## Work to complete
Please give back only the lines below from the one containing "You are a computer-use" to the one containing "Instruction: Click the", each repeated word for word, both ends included.

## Material provided
----
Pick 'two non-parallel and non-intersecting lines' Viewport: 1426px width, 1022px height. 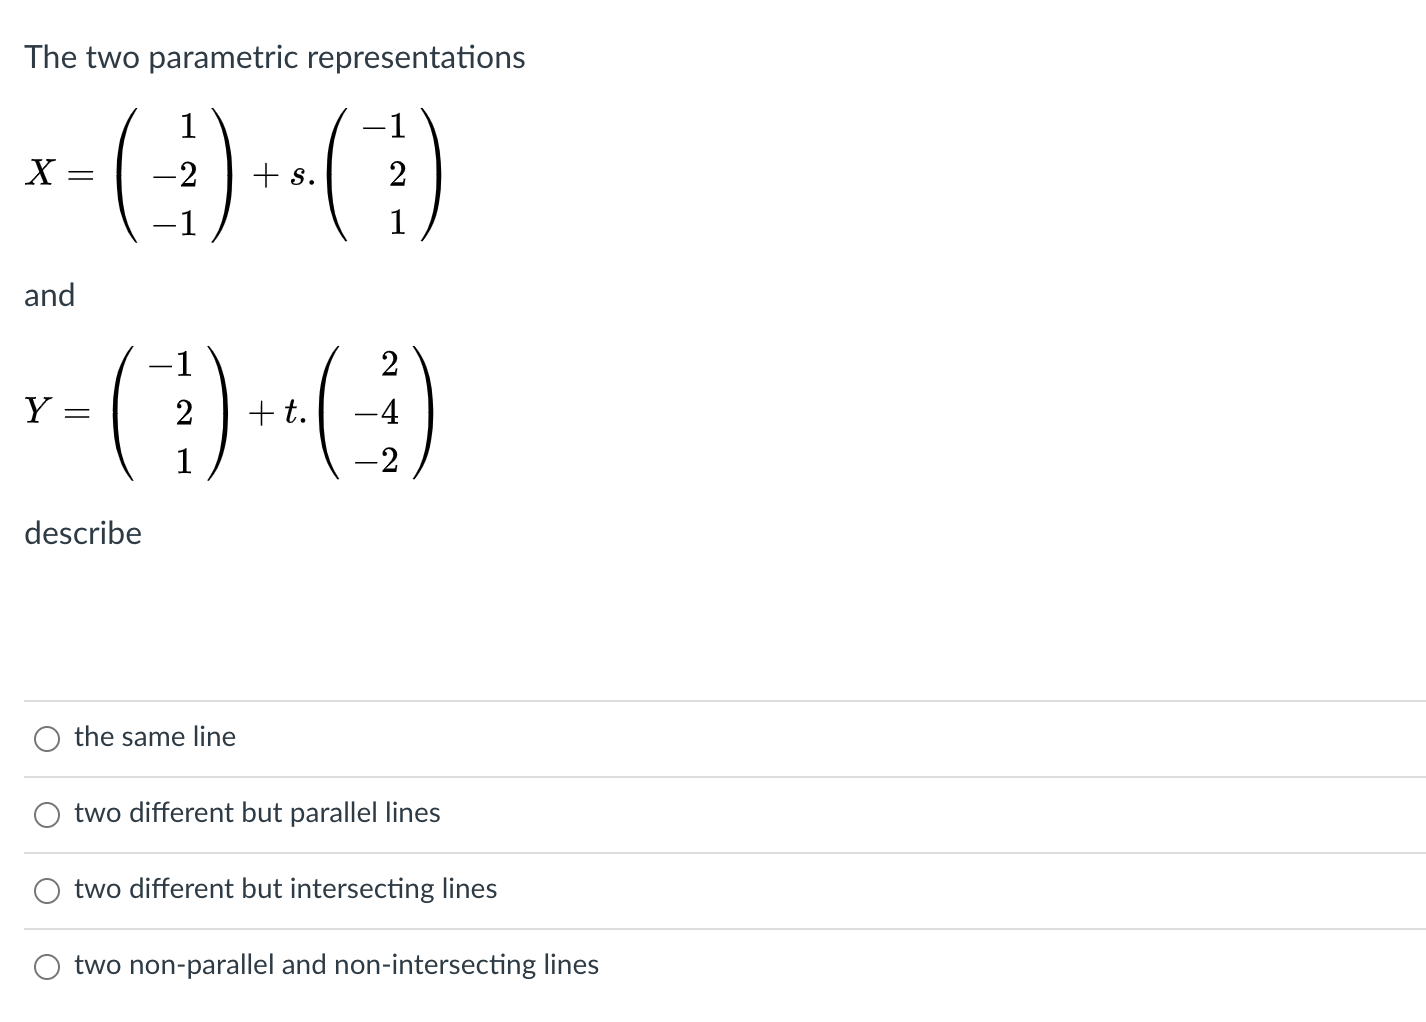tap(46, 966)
----
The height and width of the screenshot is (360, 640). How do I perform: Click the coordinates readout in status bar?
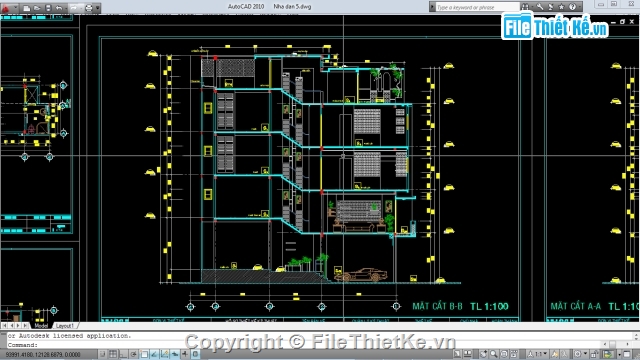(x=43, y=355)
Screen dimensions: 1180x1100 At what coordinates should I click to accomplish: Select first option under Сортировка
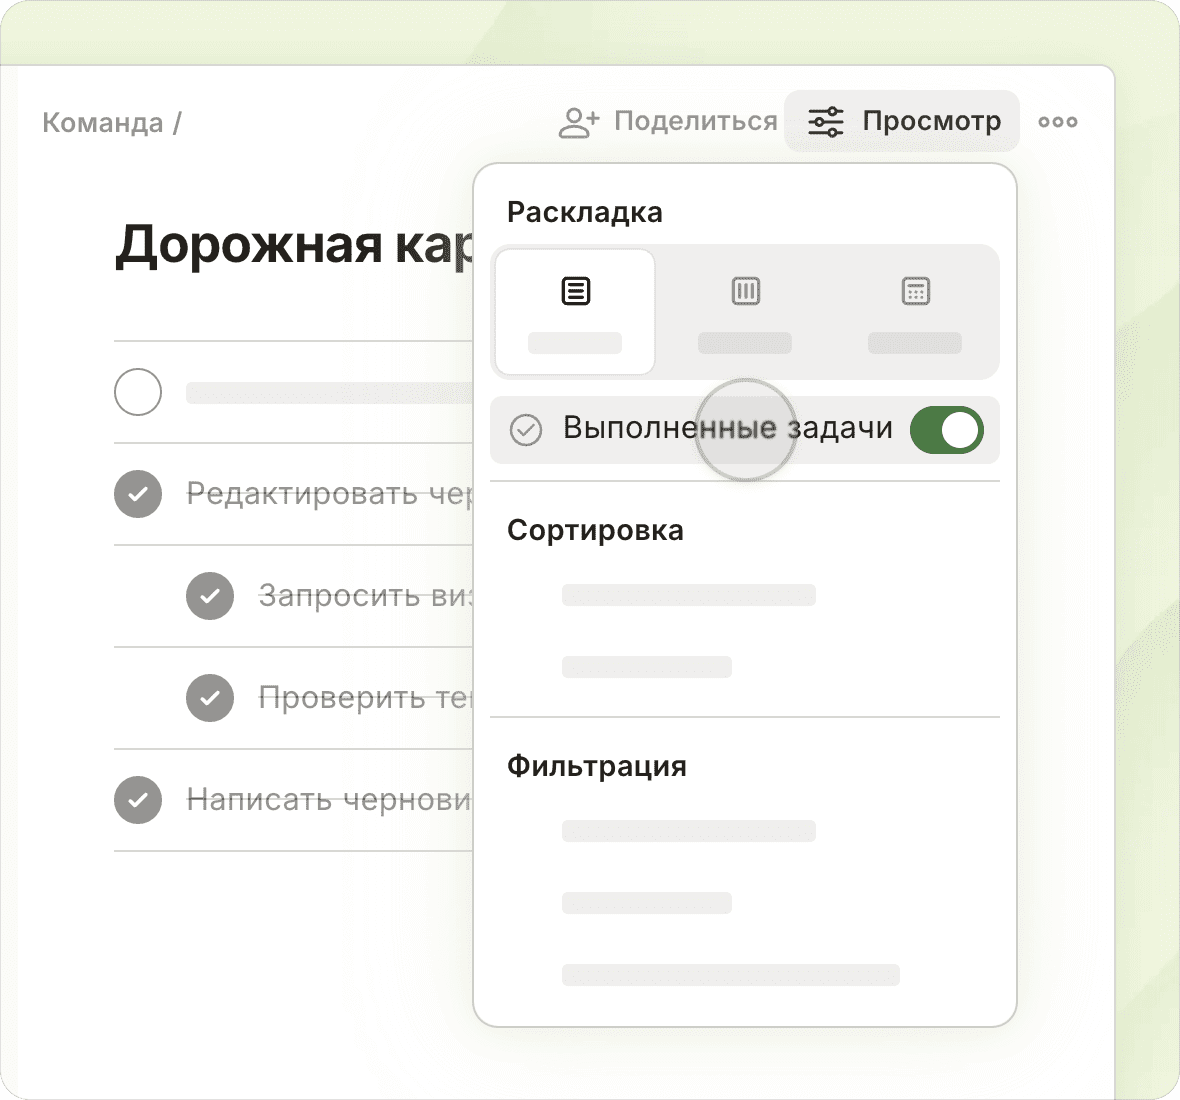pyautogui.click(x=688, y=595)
----
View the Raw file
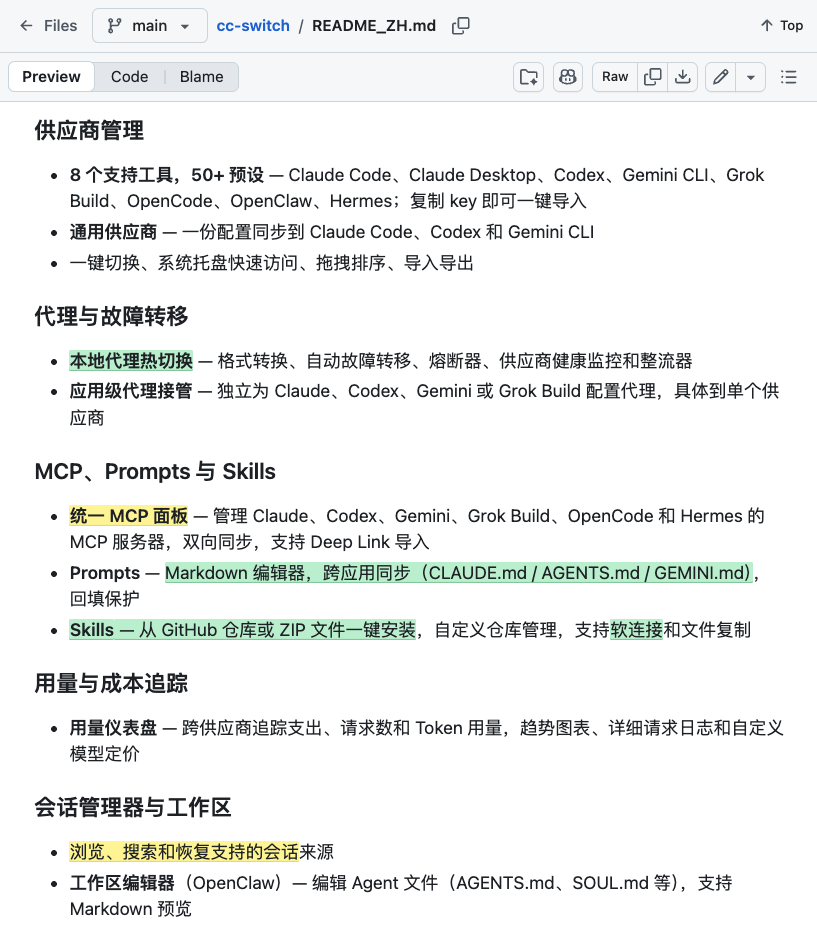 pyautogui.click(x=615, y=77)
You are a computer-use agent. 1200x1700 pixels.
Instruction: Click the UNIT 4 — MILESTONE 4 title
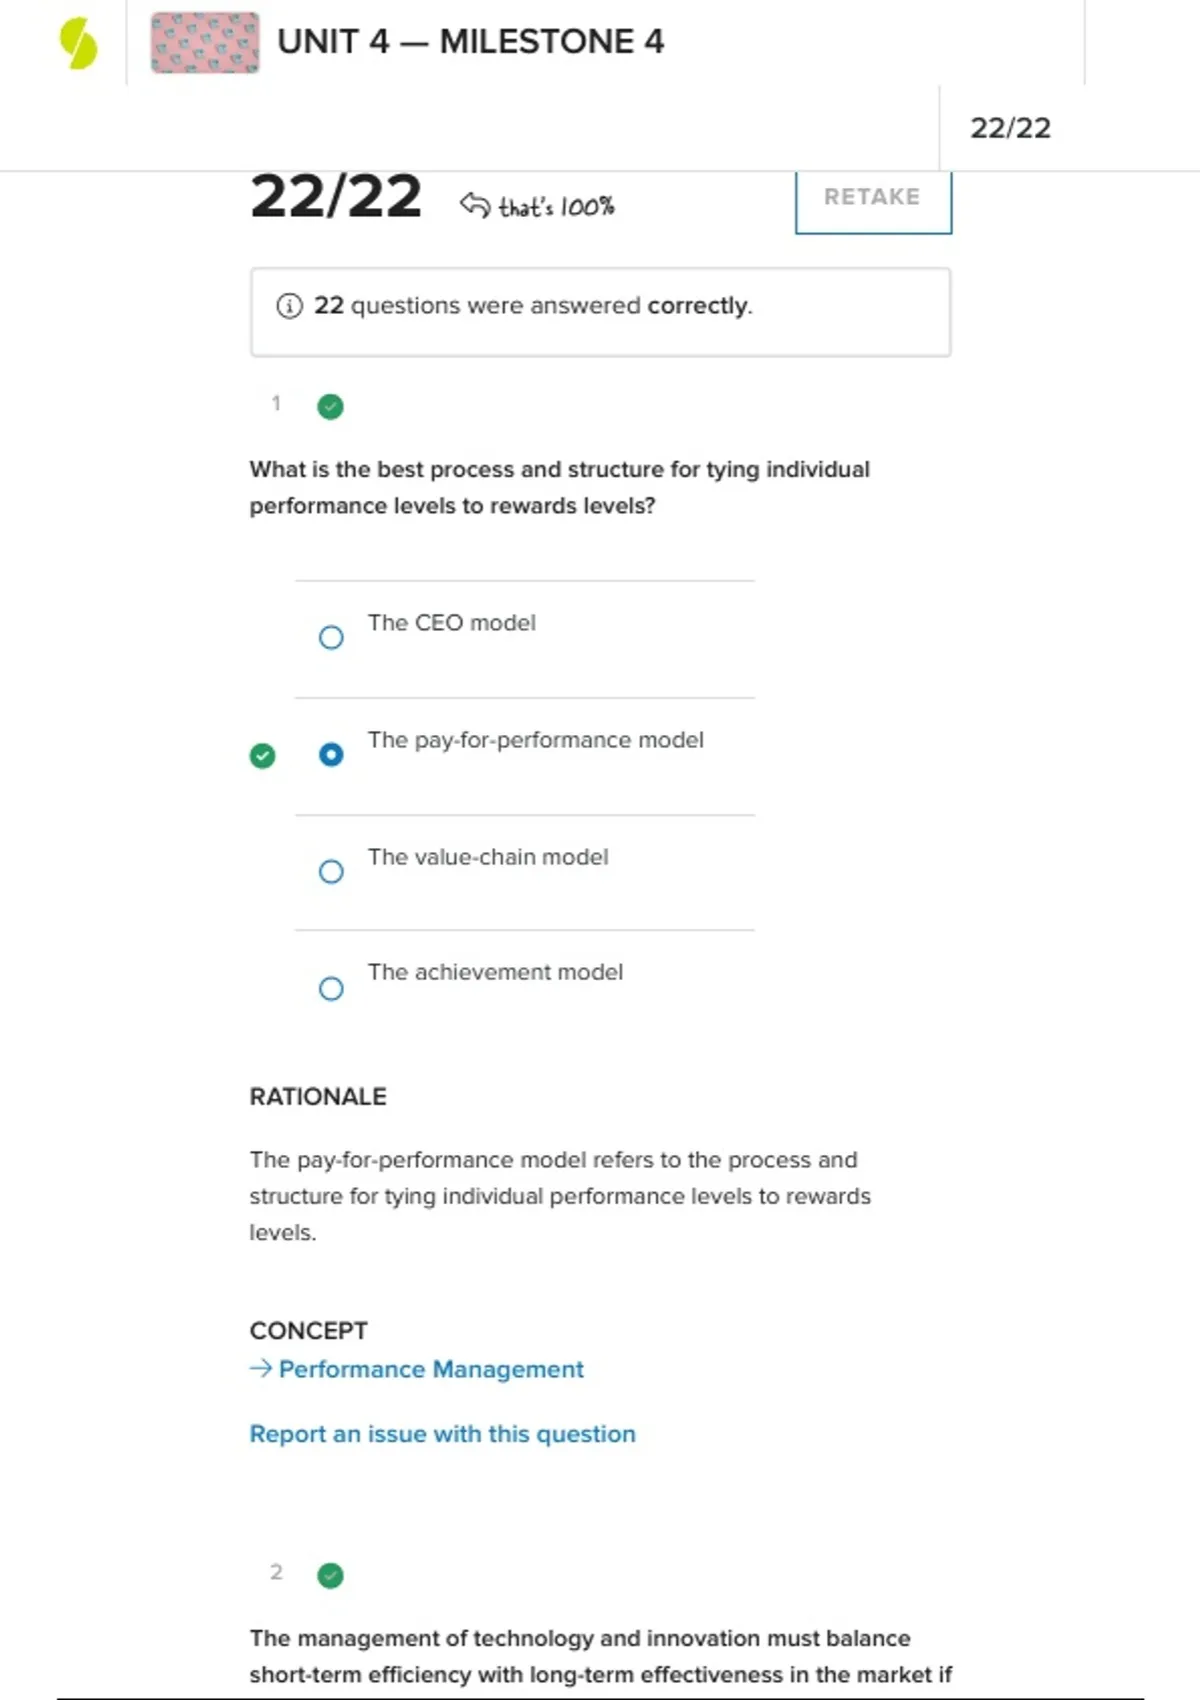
----
## Written response
You are a computer-use agent. 1200x1700 pixels.
Instruction: Click the UNIT 4 — MILESTONE 4 title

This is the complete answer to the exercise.